【クライストチャーチで平島夏実】沖縄タイムス社による創刊70周年記念の海外市場視察団(団長・豊平良孝社長)は12日、ニュージーランドに到着した。クライストチャーチで同国を生産拠点として世界各国に牛肉やラム肉を卸しているアンズコフーズ(東京都、金城誠社長)の自社農場を訪ねた。

ヒツジや肉用牛を育てたり、乳牛を預かったりしている農場を案内するアンズコフーズの金城誠社長(右)=12日、ニュージーランドのクライストチャーチ

 同農場は広さ約220ヘクタールで、買い付けた肉牛や子羊を放牧している。アンズコフーズは自社農場に加え、多い時で約千戸の農家と契約。トウモロコシや小麦などの穀物飼料を使わずに牧草だけで育てた同社の「ニュージーランド牧草牛」はサンエー(宜野湾市、上地哲誠社長)が年間千トン仕入れており、最大の取引スーパーになっているという。

 金城社長(58)は同日、クライストチャーチのホテル内で視察団に講演し、ニュージーランド牧草牛が沖縄で支持を得た背景を説明。

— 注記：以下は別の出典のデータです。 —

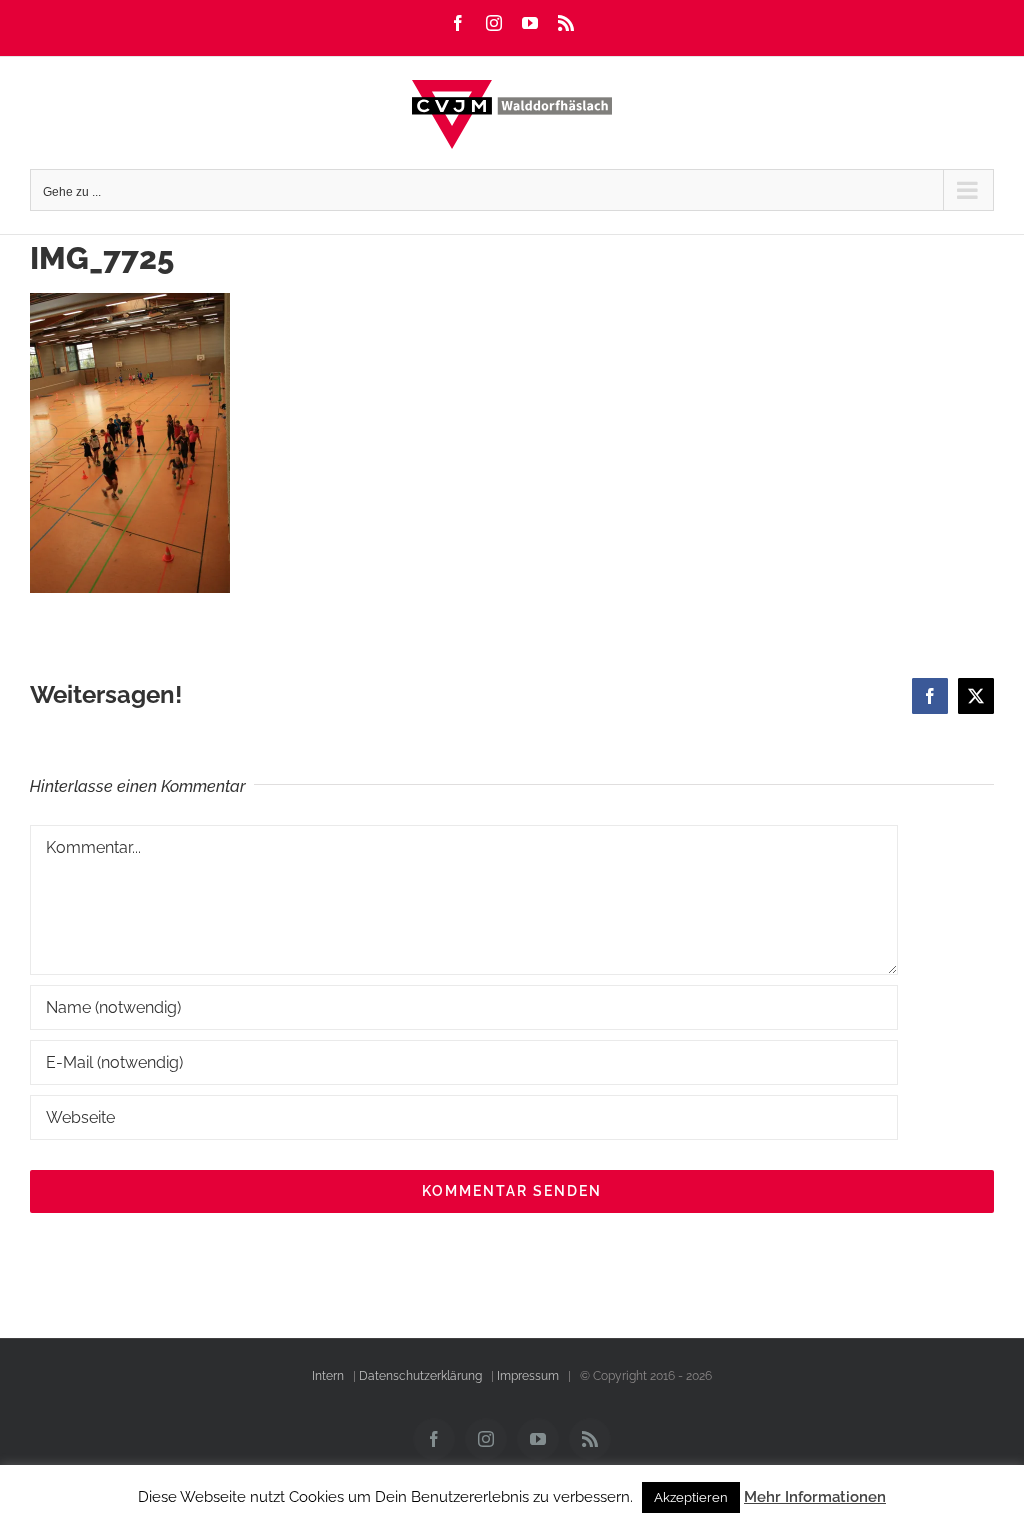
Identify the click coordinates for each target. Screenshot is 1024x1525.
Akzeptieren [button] (691, 1497)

沖縄の食卓に牛肉が並んだ1960年代後半、「米国産は高価で、オーストラリア産は味が悪かった。主流になったのは手軽な価格で味の良いニュージーランド産だった」と解説した。

 その後は日本の商社が肥育を進めたオーストラリア産が広がったものの、「慣れ親しんだあのニュージーランド牛を復活させたいということでサンエーさんが13年前に動き、沖縄での取引が広がった」と振り返った。

 父親が糸満出身の金城社長は、高校時代にニュージーランドへ語学留学した縁で同国のカンタベリー大学に進学。2000年にアンズコフーズへ入社し、04年から社長を務めている。自社農場では、クローバーなど牧草の種を5、6年に1回まき、飼料用の小麦や大麦、トウモロコシを育てた後、土地を1年休ませてまた牧草の種をまく「グラスファーミング」の手法を取り入れている。